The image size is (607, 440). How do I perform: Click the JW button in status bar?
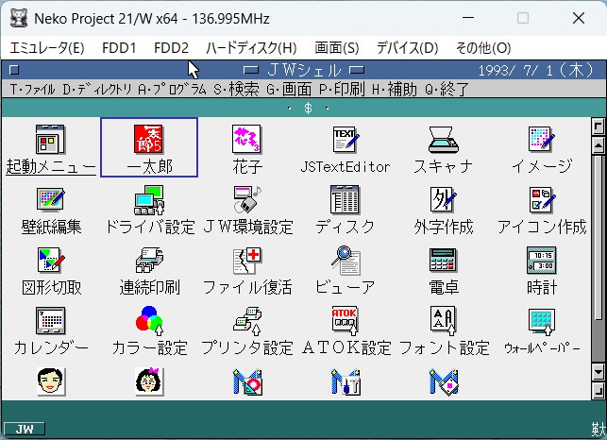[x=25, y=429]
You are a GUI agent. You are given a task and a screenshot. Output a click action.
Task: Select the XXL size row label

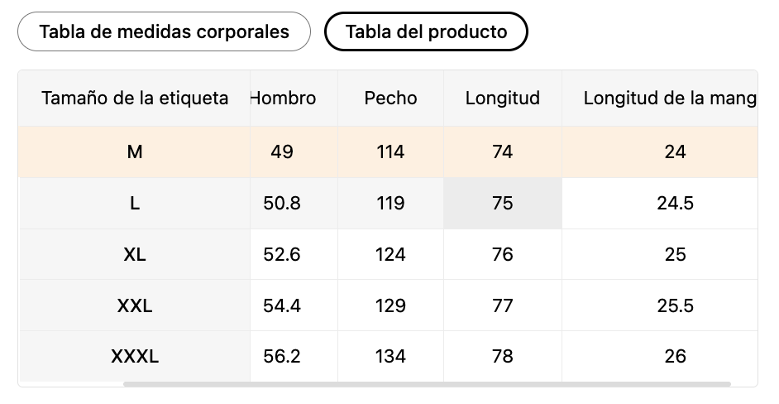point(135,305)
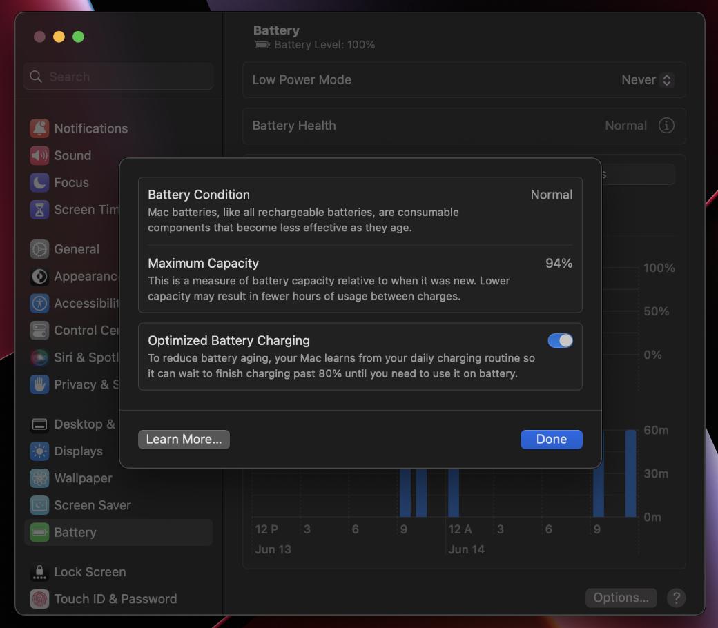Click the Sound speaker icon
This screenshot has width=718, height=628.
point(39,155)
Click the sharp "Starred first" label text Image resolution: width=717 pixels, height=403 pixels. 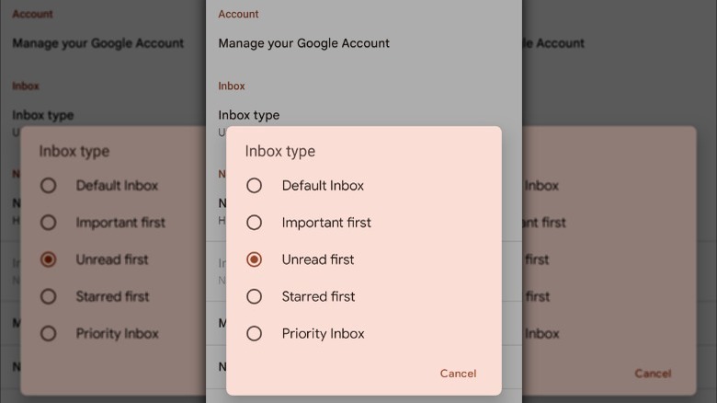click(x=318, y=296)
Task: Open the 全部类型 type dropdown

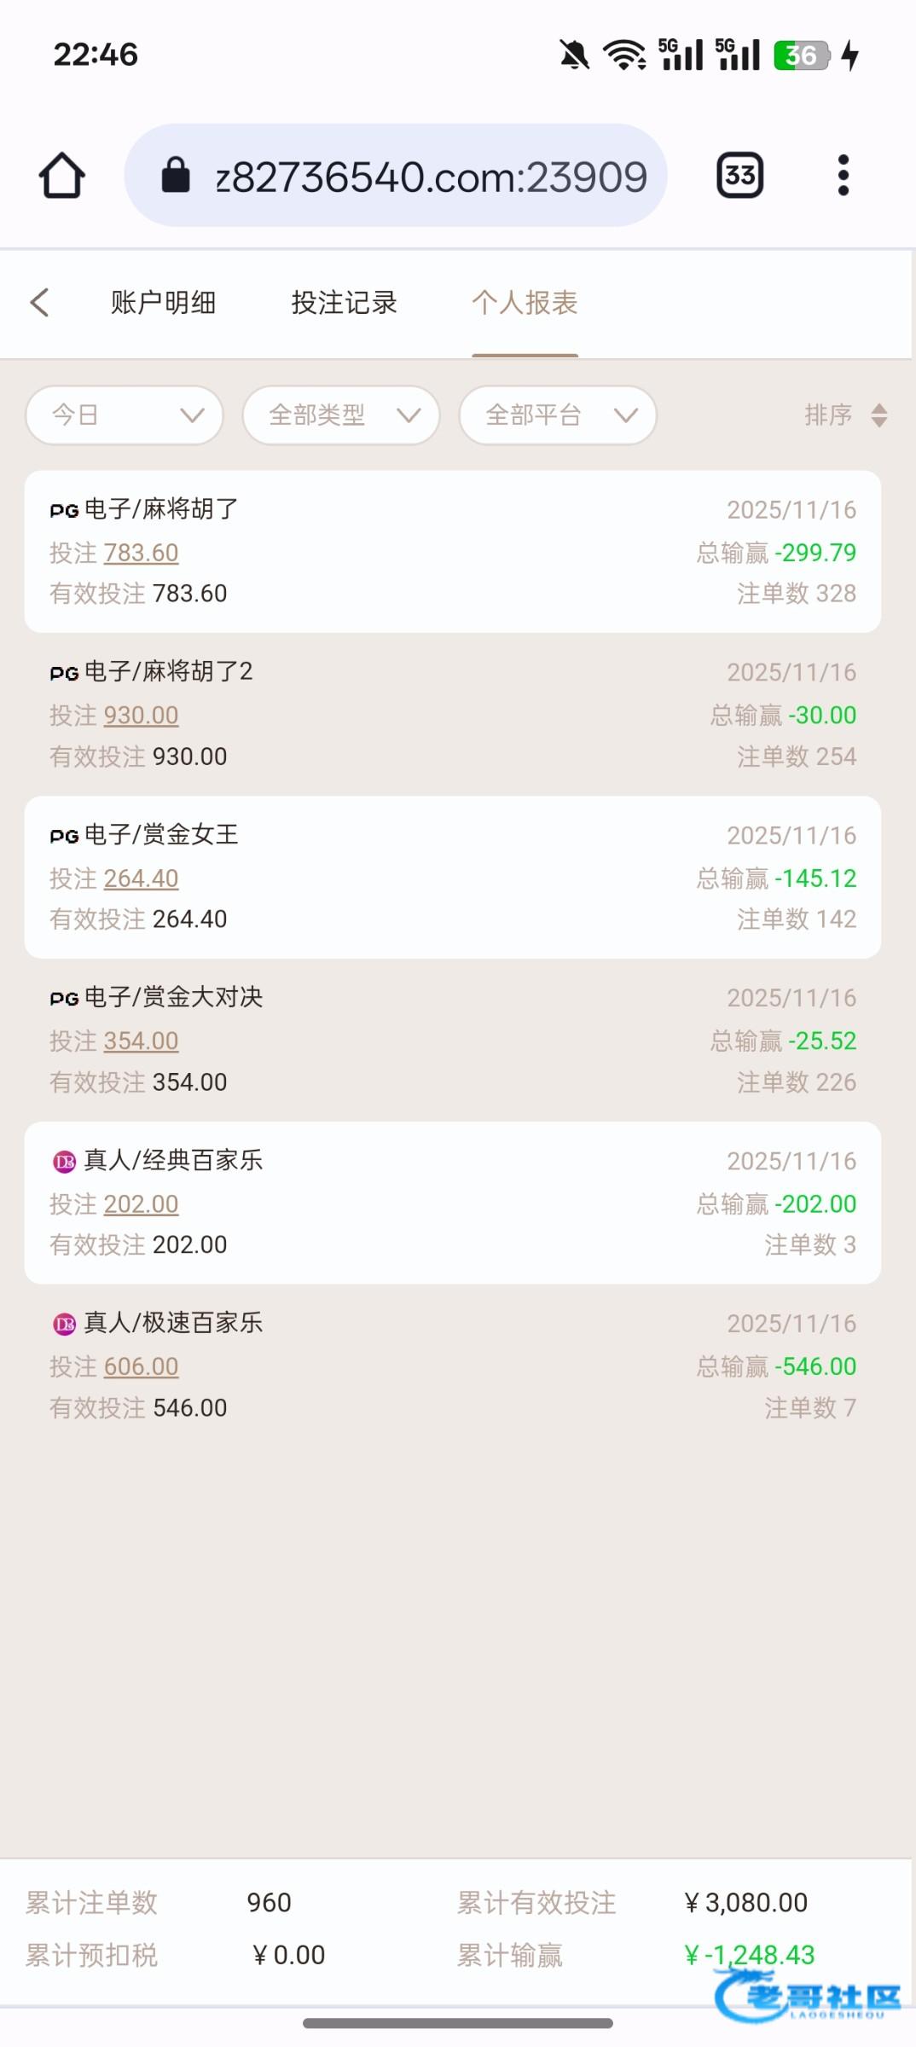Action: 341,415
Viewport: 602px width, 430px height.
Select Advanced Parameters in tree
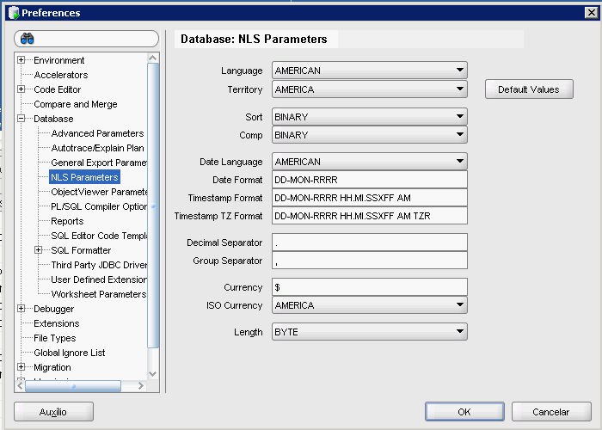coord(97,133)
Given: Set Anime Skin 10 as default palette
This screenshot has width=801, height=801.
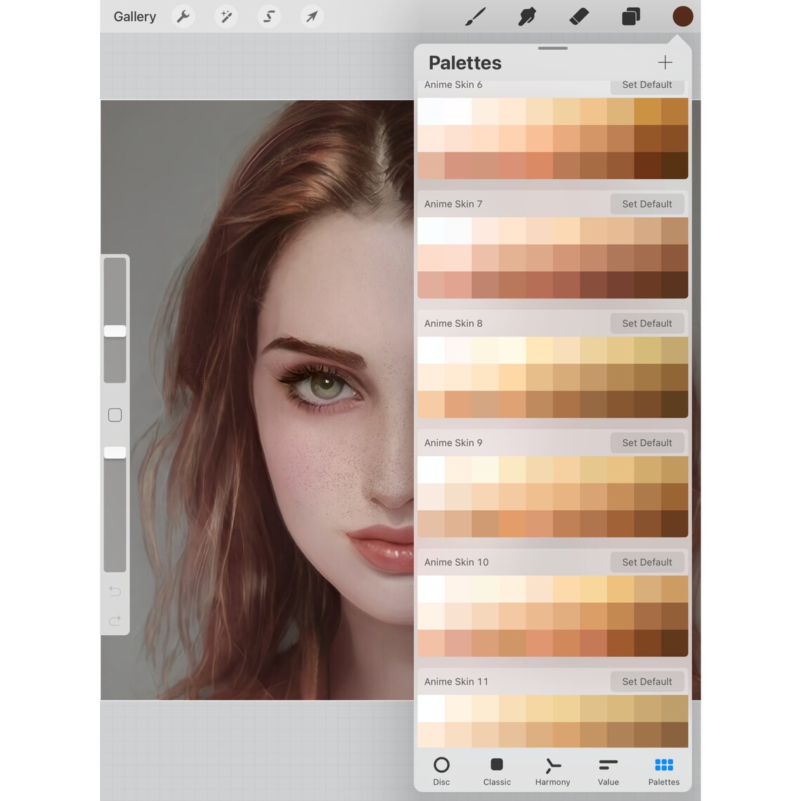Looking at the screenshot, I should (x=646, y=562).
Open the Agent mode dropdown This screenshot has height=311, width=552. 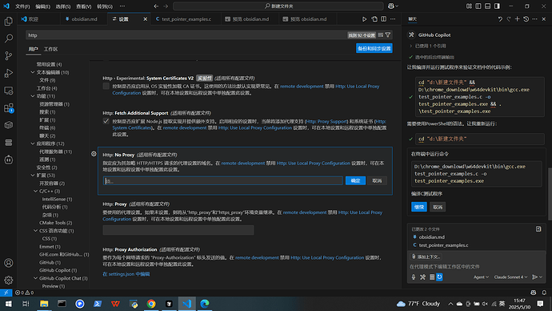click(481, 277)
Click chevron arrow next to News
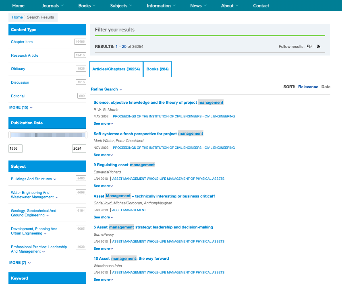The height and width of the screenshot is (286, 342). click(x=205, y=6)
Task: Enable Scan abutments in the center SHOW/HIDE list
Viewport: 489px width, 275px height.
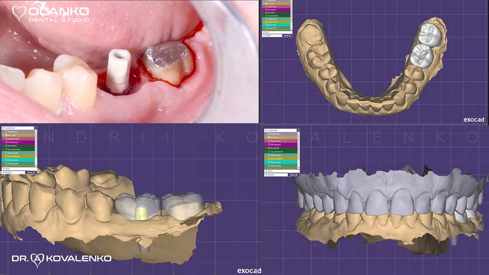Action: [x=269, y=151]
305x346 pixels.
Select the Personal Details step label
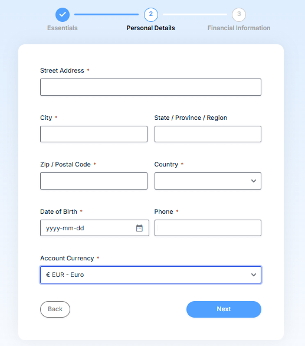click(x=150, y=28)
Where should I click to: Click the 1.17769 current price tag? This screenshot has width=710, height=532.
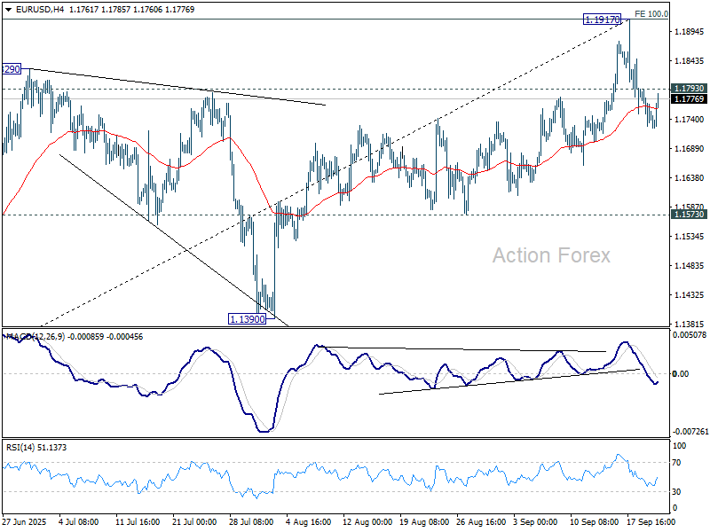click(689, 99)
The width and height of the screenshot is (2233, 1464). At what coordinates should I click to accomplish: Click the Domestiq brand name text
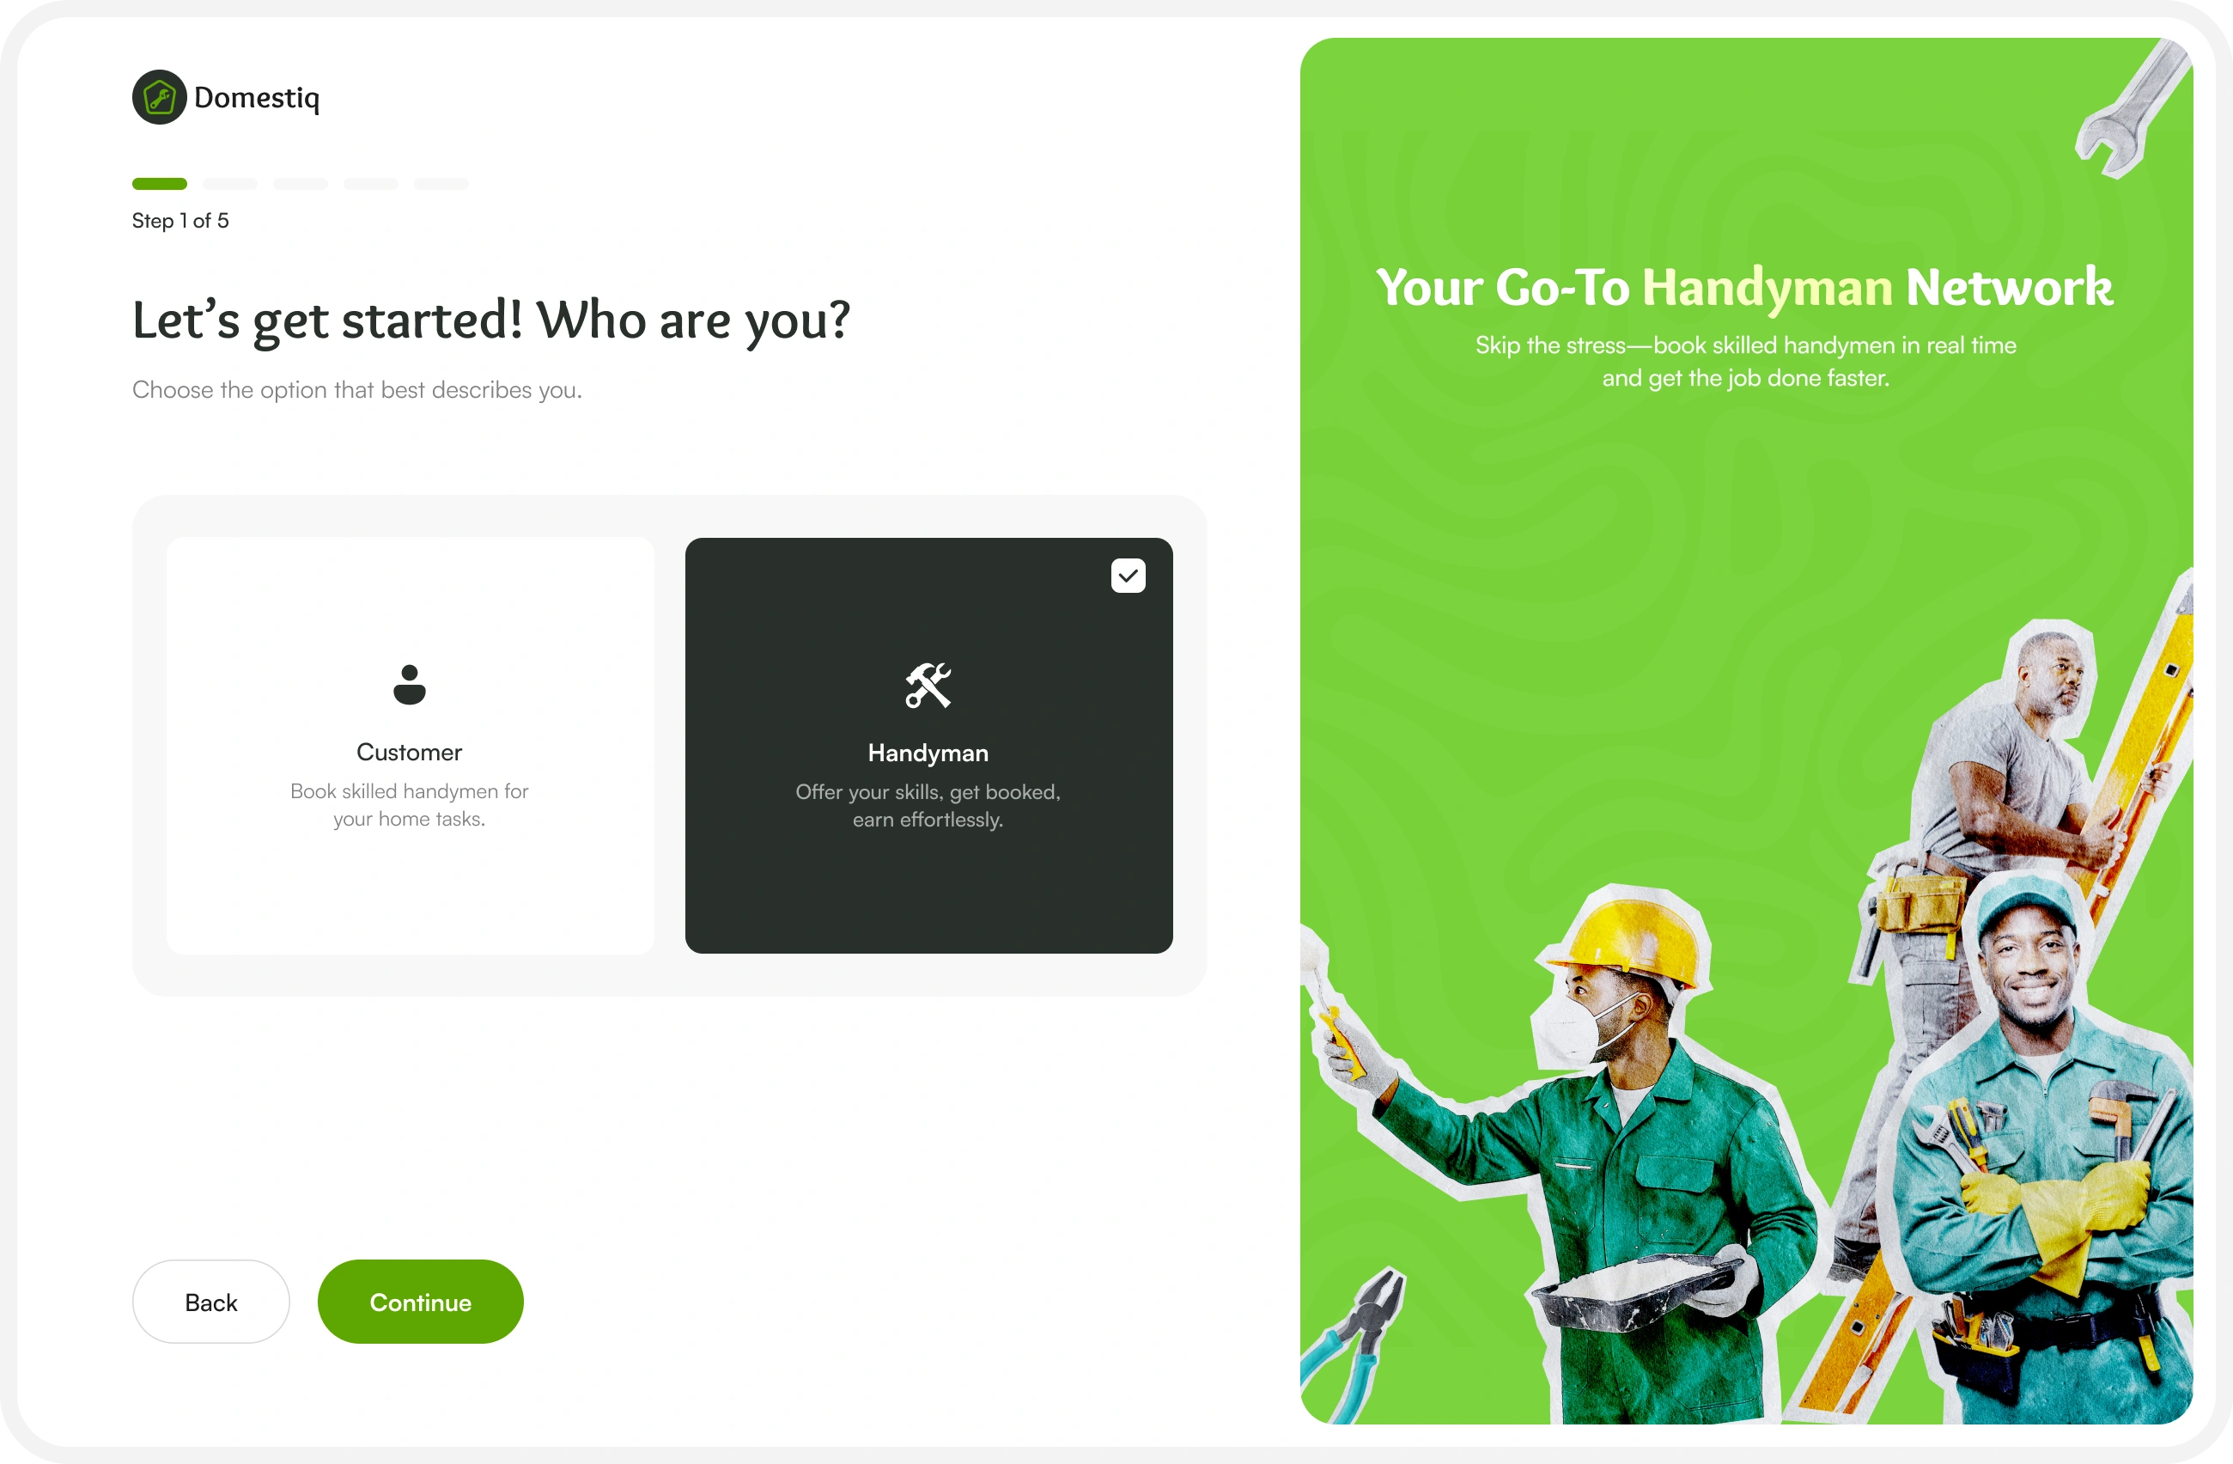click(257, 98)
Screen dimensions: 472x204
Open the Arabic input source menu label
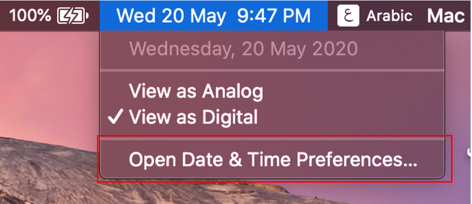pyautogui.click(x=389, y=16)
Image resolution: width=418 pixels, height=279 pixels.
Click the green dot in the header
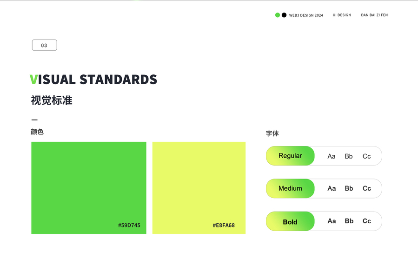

....

**What you are asked to do**.
Write out only the lines from the line containing "The width and" through the end of the material above, both end lines included. Pictures are not written out.

**Written answer**.
The width and height of the screenshot is (2233, 1464). At what coordinates should I click to accomplish: Click the Domestiq brand name text
click(257, 98)
Screen dimensions: 472x204
Open the Arabic input source menu label
pyautogui.click(x=389, y=16)
Image resolution: width=418 pixels, height=279 pixels.
Click the green dot in the header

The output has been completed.